Research Offers Clues on Keeping Spirits High Despite Limitations and Losses

Older adults report they are happiest and most satisfied with their lives while socializing, working, volunteering, and exercising, a research team led by Jacqui Smith of the University of Michigan showed.4 Their 2014 study examined daily diaries of 4,600 participants in the Health and Retirement Study who recorded the amount of time they spent doing specific activities the previous day, the feelings they experienced, and the intensity of those feelings.

The researchers found that participants spent an average of 3.6 hours a day viewing television, an activity that some people experienced positively and others experienced extremely negatively. Television is passive, Smith notes, while activities that involve more social, mental, and physical engagement contribute the most to the positive side of adults’ daily emotional balance sheets, she says.

Finding ways to enable older people with disabilities to be involved in physical activity and volunteering could improve their well-being and satisfaction with their lives, Freedman argues. She points to research showing that older adults who make accommodations that allow them to carry out daily activities without assistance or difficulty—such as using a walker or taking public transportation instead of driving—report emotional well-being at levels close to those who don’t need accommodations.

Having adequate income may help some people adapt to their limitations, buffering the negative impact of impairment on their emotional well-being, another study led by Freedman shows.5

The loss of spouses and other family members presents different, more complicated challenges to happiness and life satisfaction. In Bardo’s view, humans tend to be resilient. He points to a body of research showing that as people reach older ages, they shed things in their lives that make them unhappy and accentuate the positive.

Bardo’s own research finds that as people move into their 70s and beyond, their family becomes a less important component of day-to-day happiness, and other aspects of life, such as health, friends and acquaintances, place of residence, and hobbies play a bigger role.6

This process of shifting focus and accentuating the positive “may largely explain why Americans, on average, become happier with age,” Bardo argues.

However, Rohwedder cautions that future research will need to confirm whether activities associated with greater life satisfaction and other measures of well-being actually cause this effect. “If the least happy die or drop out of the survey at greater rates, as our study documents, then individuals will appear happier at advanced ages, but they did not become happier.”

 


This article reflects research supported by the National Institute on Aging of the National Institutes of Health at the Centers on the Demography and Economics of Aging and Centers on the Demography and Economics of Alzheimer’s Disease/Alzheimer’s Disease and Related Dementias. Findings from researchers affiliated with the following centers are highlighted: Center for Population Health and Aging, Duke University; NBER Center for Aging and Health Research, National Bureau of Economic Research; and Michigan Center on the Demography of Aging, University of Michigan. Lindsey Piercy of the University of Kentucky contributed to this piece.

 

References

1. Anthony R. Bardo and Scott M. Lynch, “Cognitively Intact and Happy Life Expectancy in the United States,” The Journals of Gerontology: Series B, Psychological Sciences and Social Sciences 76, no. 2 (2021): 242-51.

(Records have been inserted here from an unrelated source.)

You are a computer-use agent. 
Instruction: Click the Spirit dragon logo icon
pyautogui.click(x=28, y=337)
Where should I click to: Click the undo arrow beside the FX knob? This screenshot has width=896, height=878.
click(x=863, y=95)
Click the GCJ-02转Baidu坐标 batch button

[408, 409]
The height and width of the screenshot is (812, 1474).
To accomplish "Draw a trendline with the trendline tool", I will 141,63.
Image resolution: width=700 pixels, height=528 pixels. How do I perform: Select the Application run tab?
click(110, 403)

2. Péter Hudomiet, Michael D. Hurd, and Susann Rohwedder, “The Age Profile of Life Satisfaction After Age 65 in the U.S.,” Journal of Economic Behavior & Organization 189 (2021): 431-42.

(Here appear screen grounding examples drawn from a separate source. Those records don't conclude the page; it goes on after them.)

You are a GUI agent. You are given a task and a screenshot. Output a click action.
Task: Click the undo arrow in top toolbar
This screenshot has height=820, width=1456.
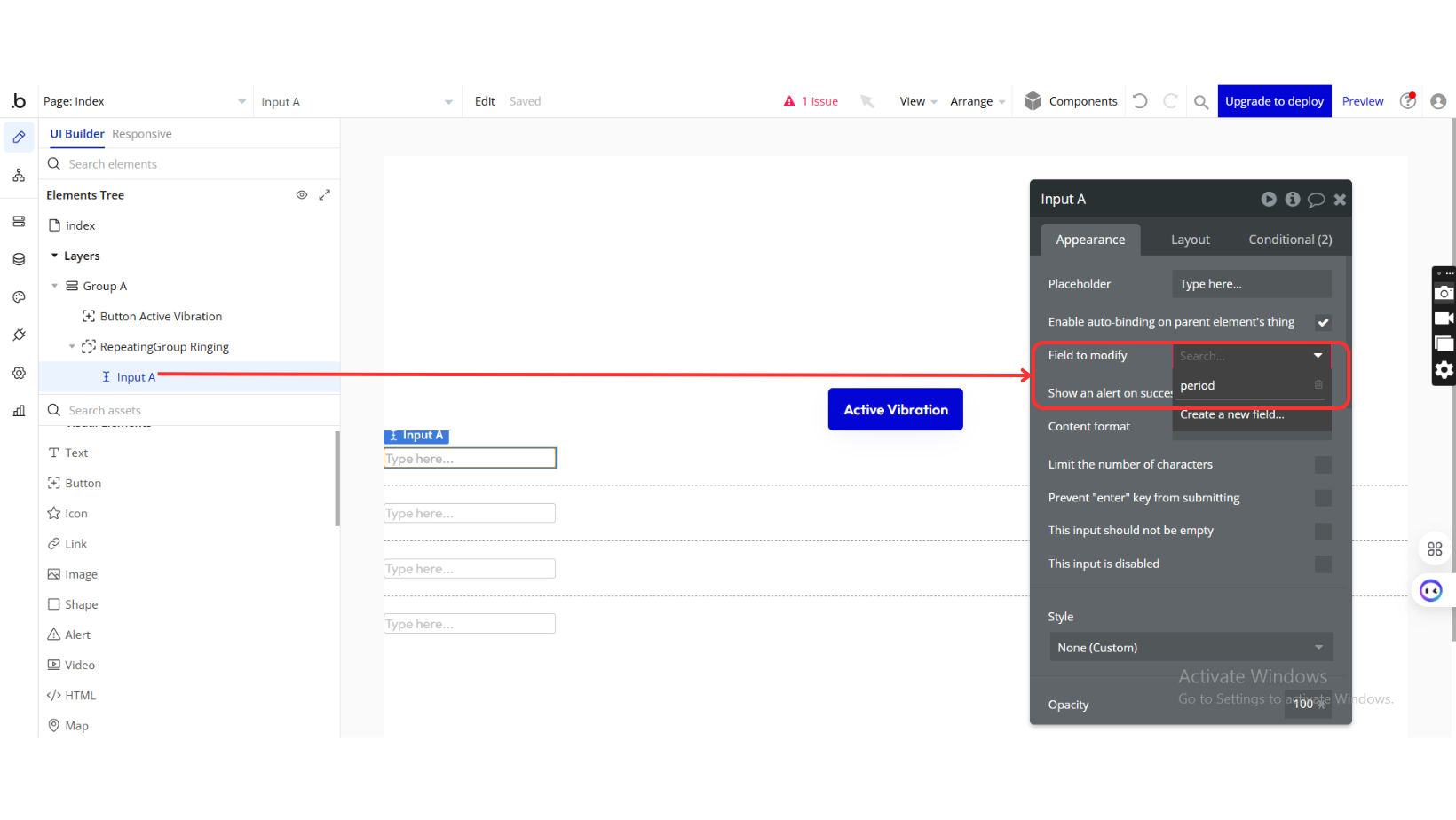(x=1141, y=101)
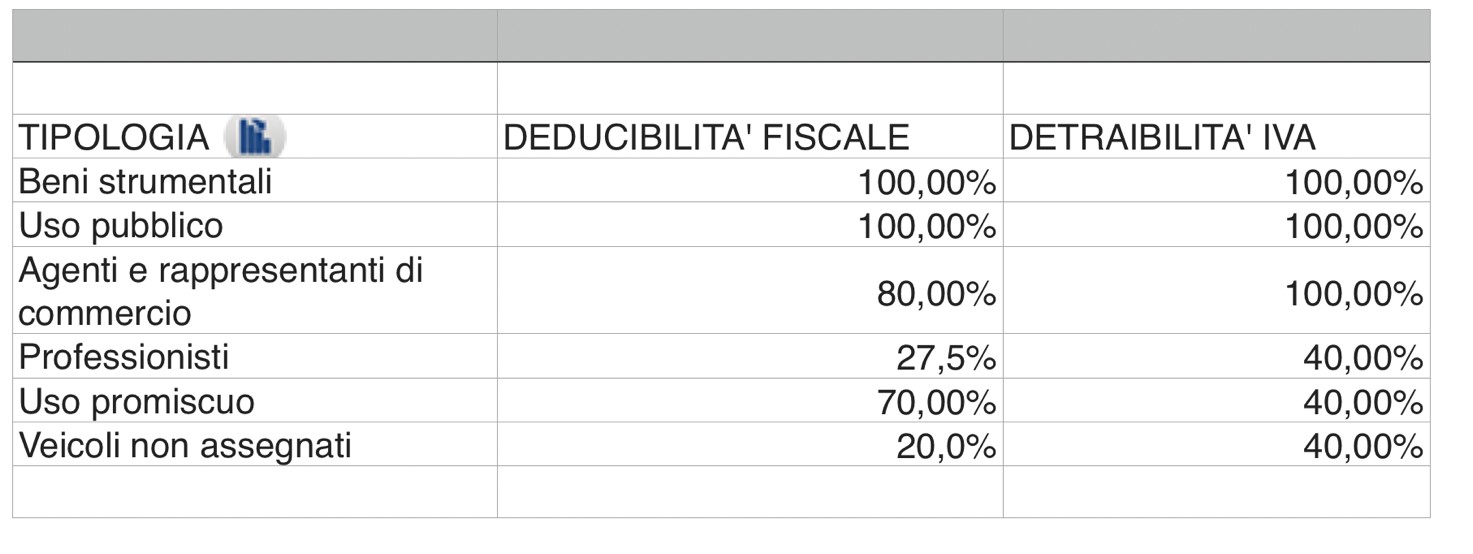Screen dimensions: 1473x554
Task: Click the gray header above DETRAIBILITA' IVA column
Action: [x=1217, y=36]
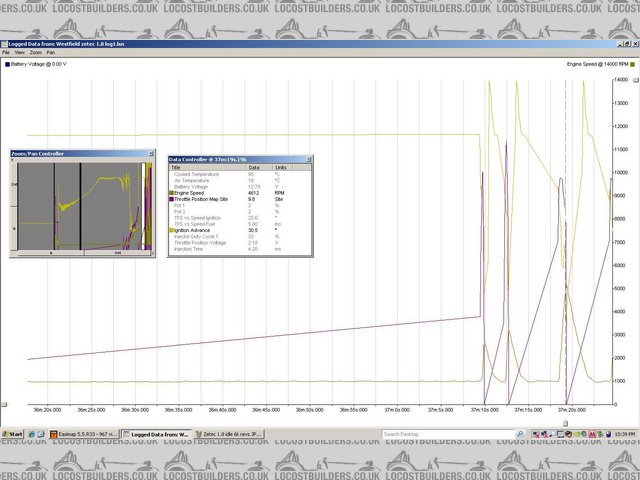
Task: Open the File menu
Action: point(6,51)
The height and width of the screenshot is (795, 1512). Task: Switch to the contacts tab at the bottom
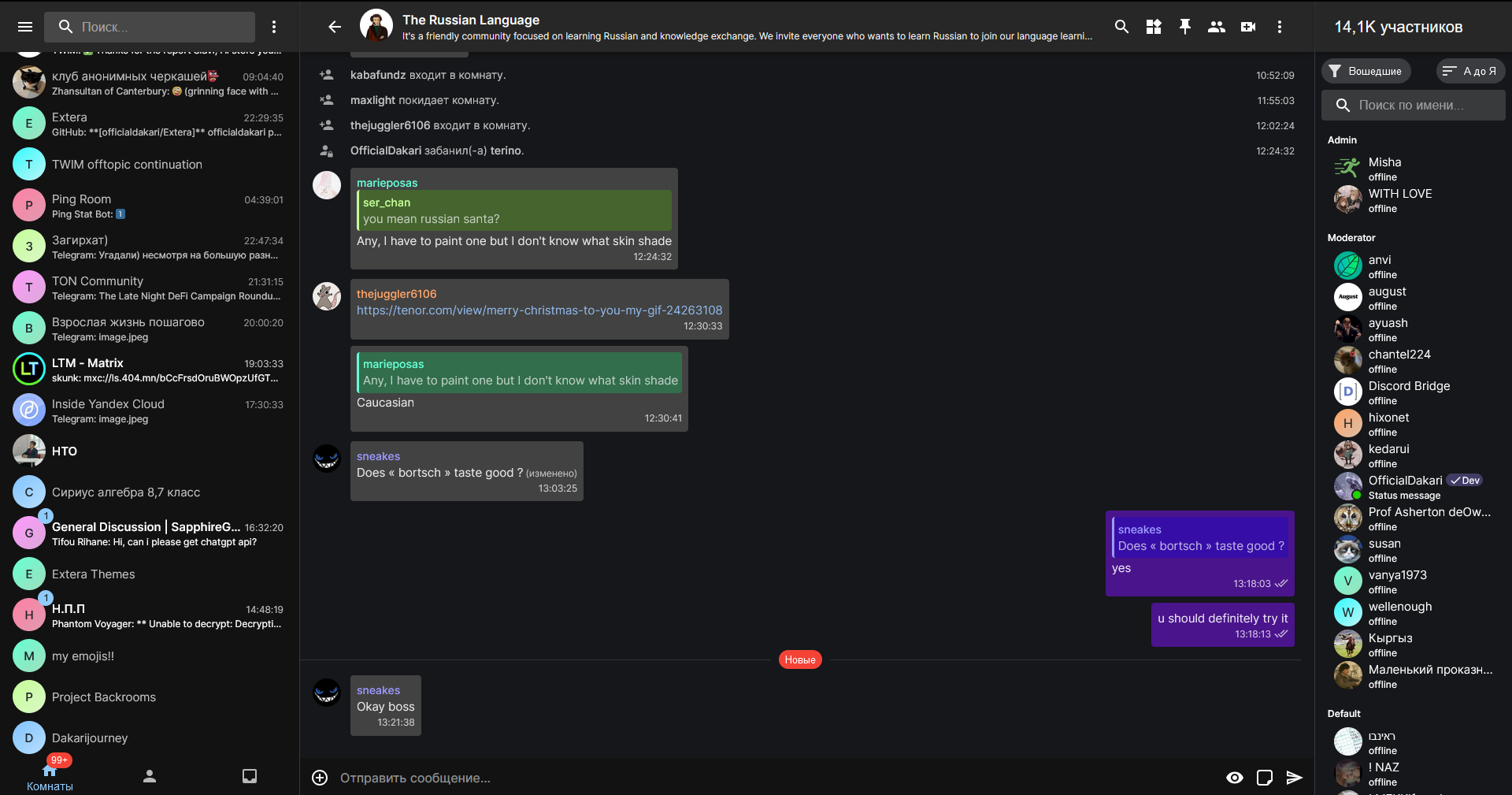(x=150, y=777)
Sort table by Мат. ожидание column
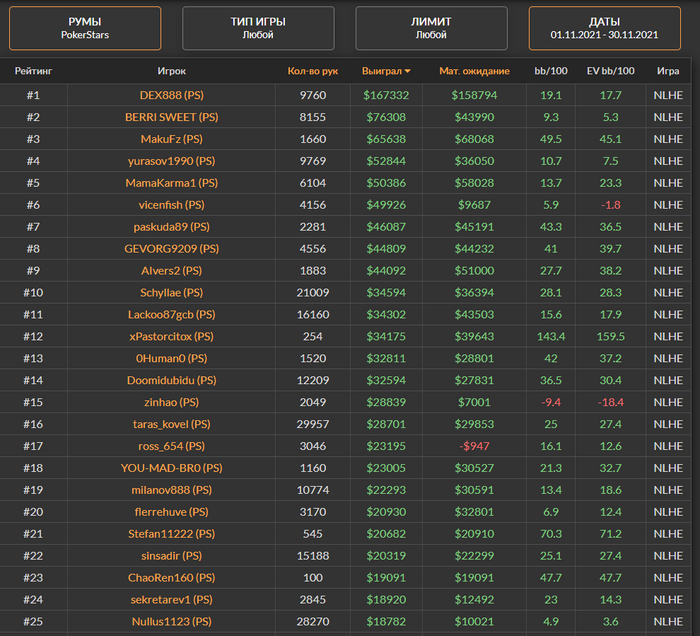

3. Vicki A. Freedman et al., “Aging, Mobility Impairments and Subjective Wellbeing,” Disability and Health Journal 10, no. 4 (2017): 525-31.

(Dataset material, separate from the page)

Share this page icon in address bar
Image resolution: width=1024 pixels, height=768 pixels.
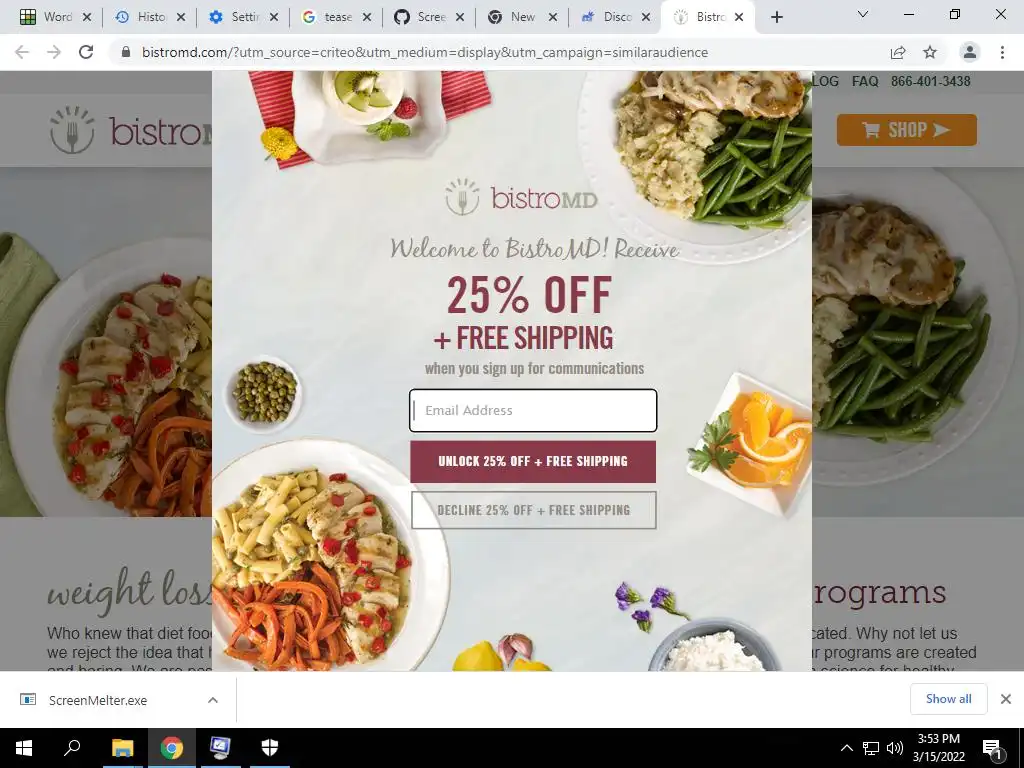tap(898, 52)
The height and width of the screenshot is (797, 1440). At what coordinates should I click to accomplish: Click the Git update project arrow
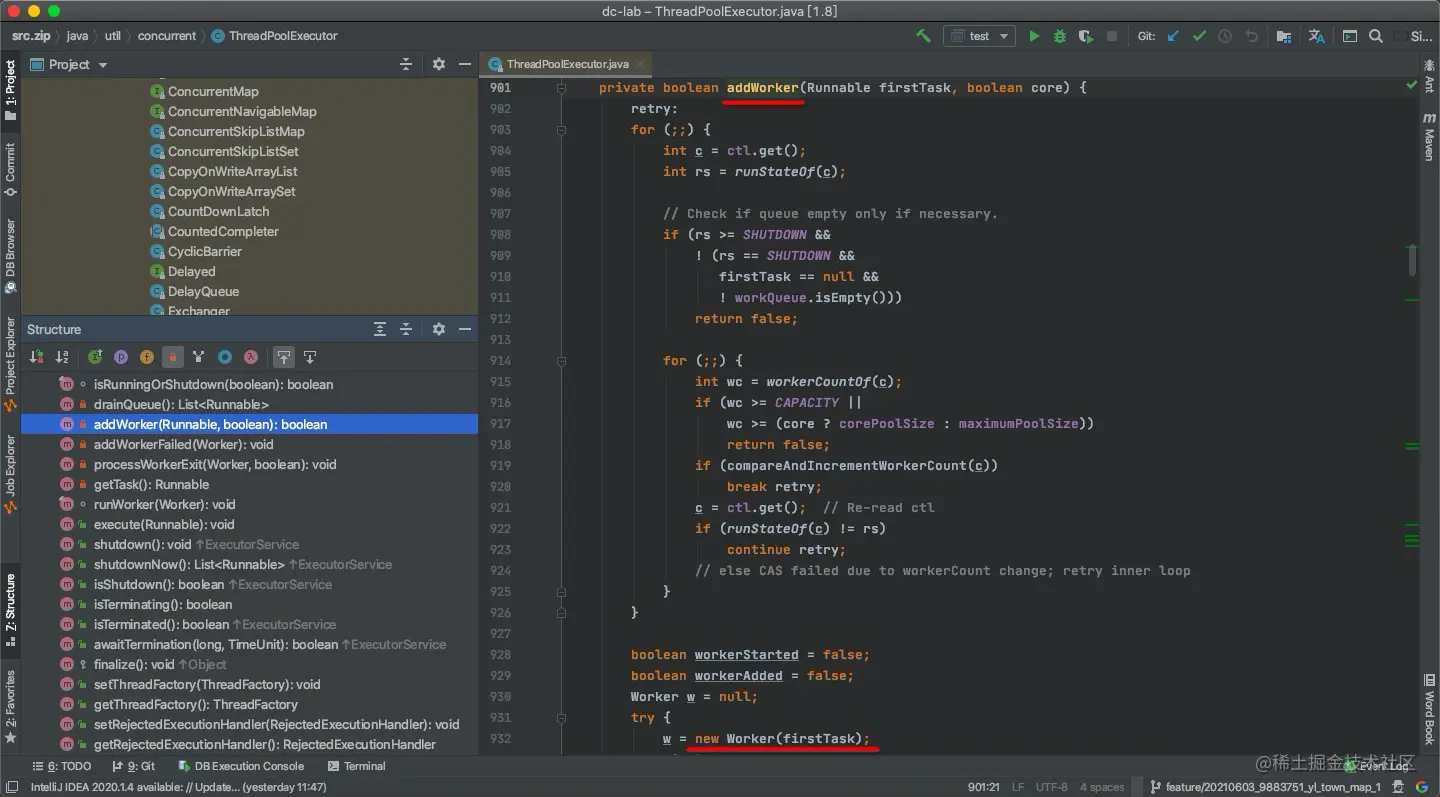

4. Jacqui Smith et al., “Snapshots of Mixtures of Affective Experiences in a Day: Findings From the Health and Retirement Study,” Population Ageing 7, no. 1 (2014): 55-79.

5. Vicki A. Freedman et al., “Late Life Disability and Experienced Wellbeing: Are Economic Resources a Buffer?” Disability and Health Journal 12, no. 3 (2019): 481-8.

6. Anthony R. Bardo, “A Life Course Model for a Domains-of-Life Approach to Happiness: Evidence from the United States,” Advances in Life Course Research 33 (2017): 11-22.